> _What you have to do_
Work through the material below line by line and say how many lines include the word "agent". Only the number, please.

> _Records shown_

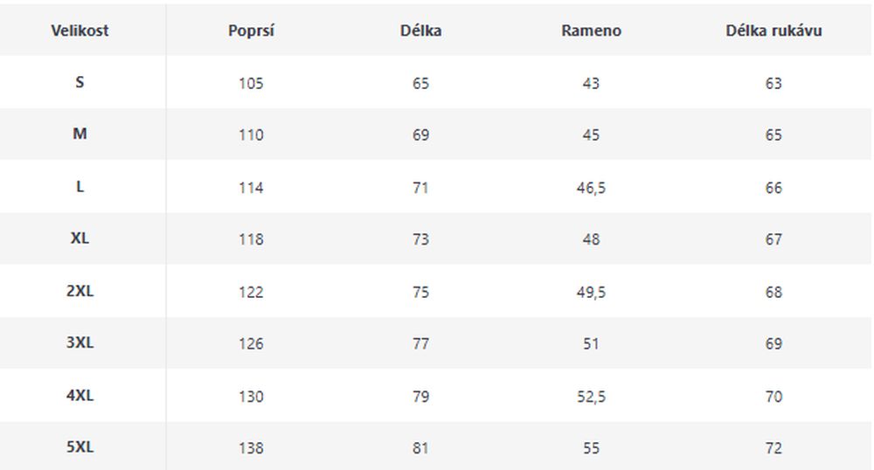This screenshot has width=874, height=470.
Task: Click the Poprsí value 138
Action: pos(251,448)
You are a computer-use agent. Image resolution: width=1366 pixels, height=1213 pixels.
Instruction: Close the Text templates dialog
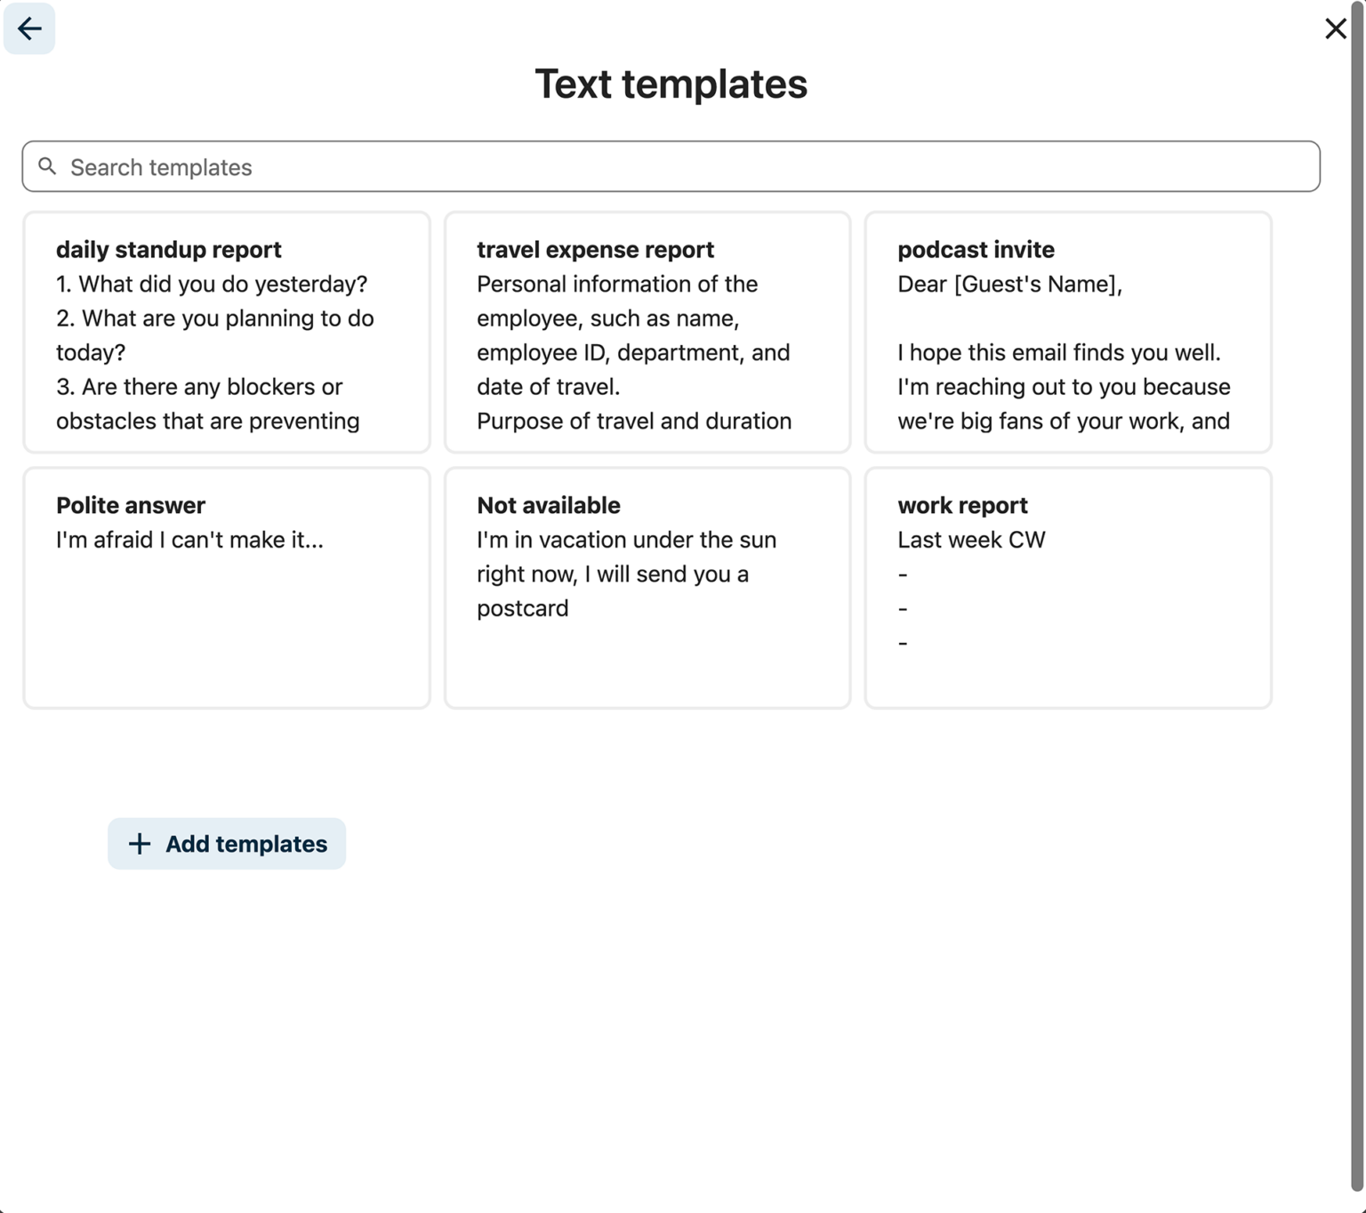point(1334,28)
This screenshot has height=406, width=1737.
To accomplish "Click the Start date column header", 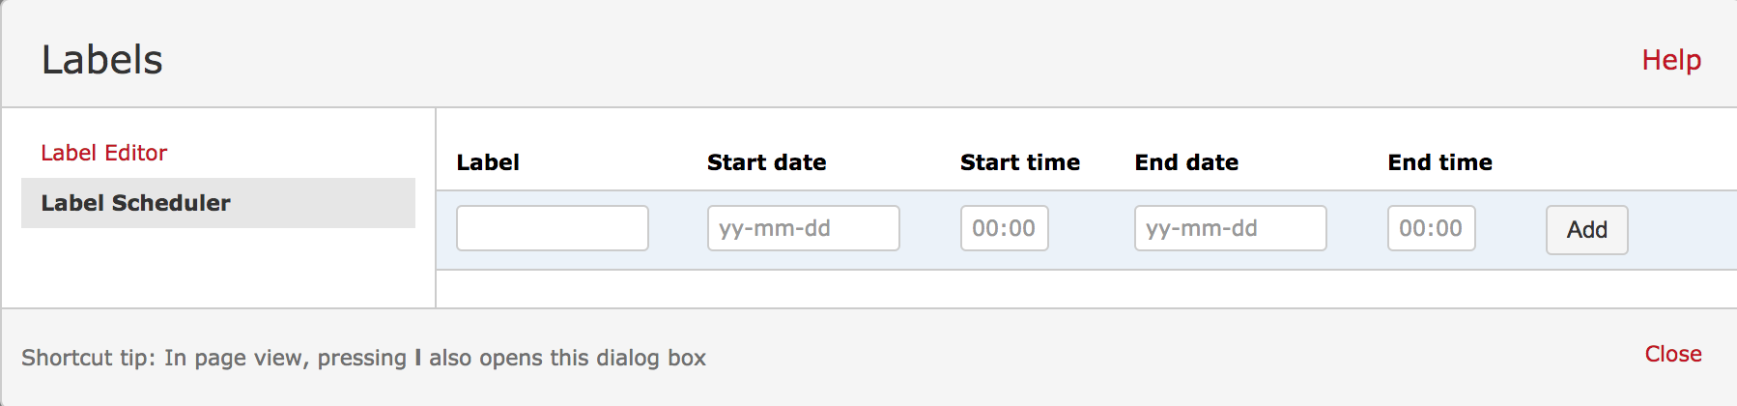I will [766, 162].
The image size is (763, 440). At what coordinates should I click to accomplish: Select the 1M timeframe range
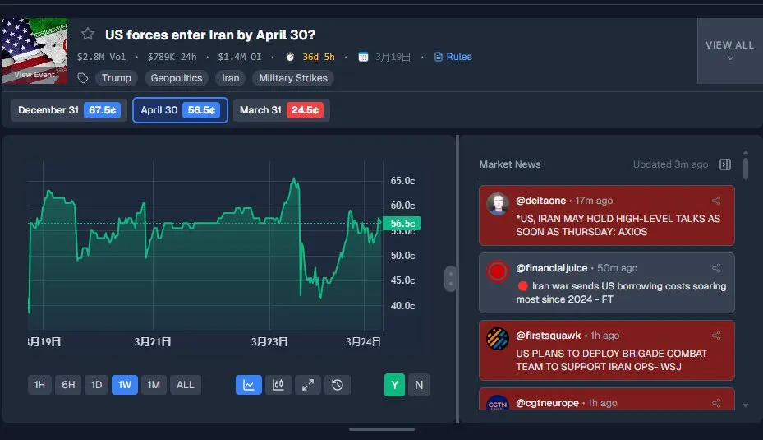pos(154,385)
* * *
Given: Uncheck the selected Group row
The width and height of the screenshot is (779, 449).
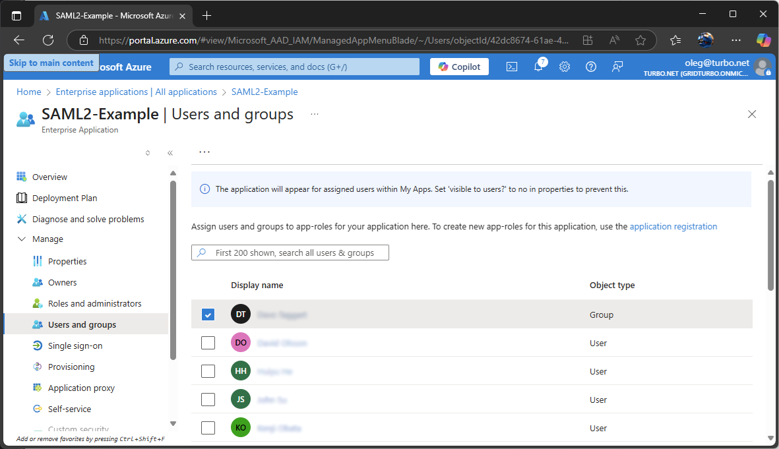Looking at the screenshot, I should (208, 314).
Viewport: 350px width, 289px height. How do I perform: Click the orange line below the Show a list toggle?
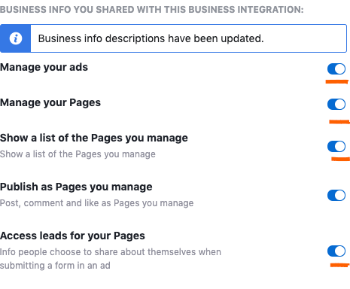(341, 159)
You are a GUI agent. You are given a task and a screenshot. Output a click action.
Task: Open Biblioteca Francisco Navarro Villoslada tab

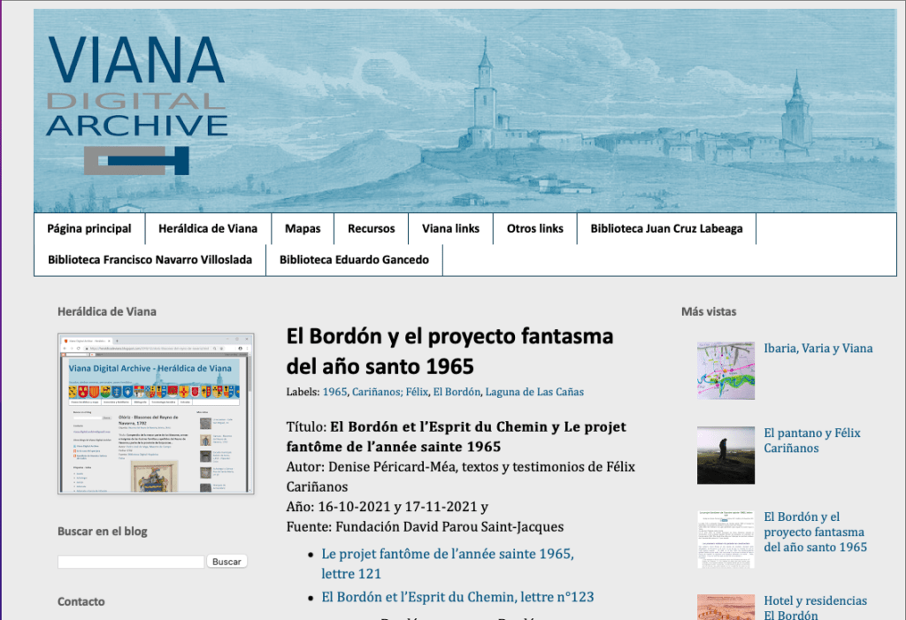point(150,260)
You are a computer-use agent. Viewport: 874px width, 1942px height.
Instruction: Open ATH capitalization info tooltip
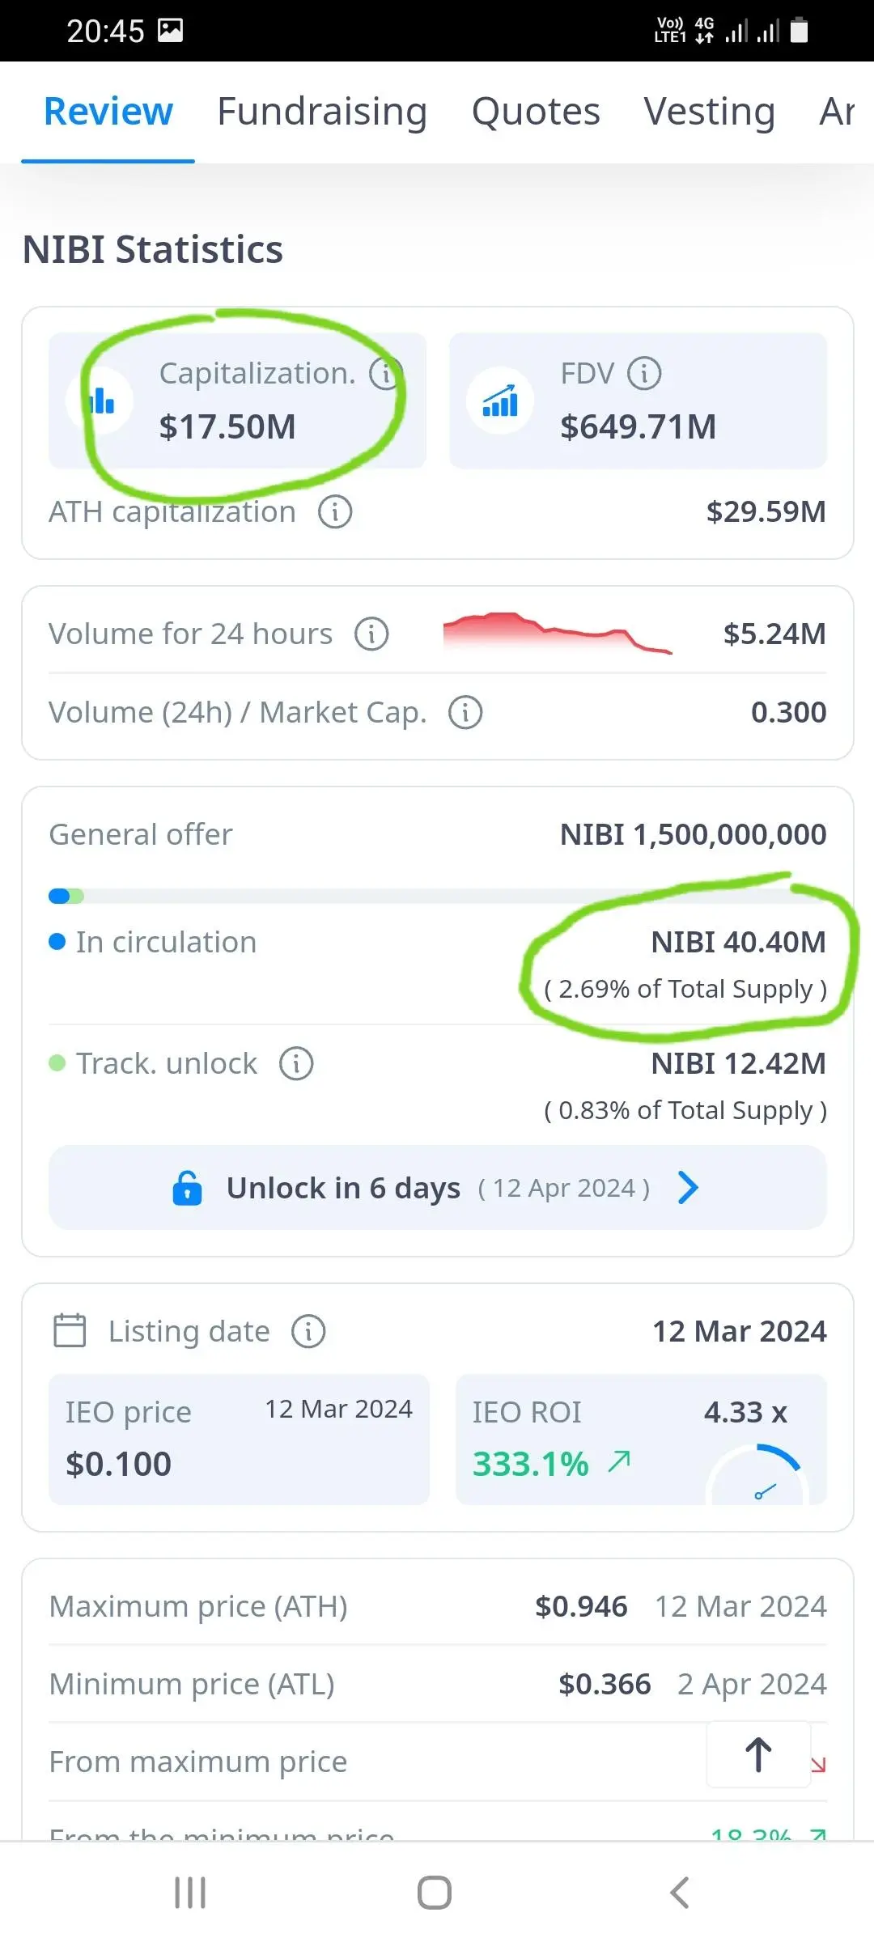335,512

> _Response to this task_
3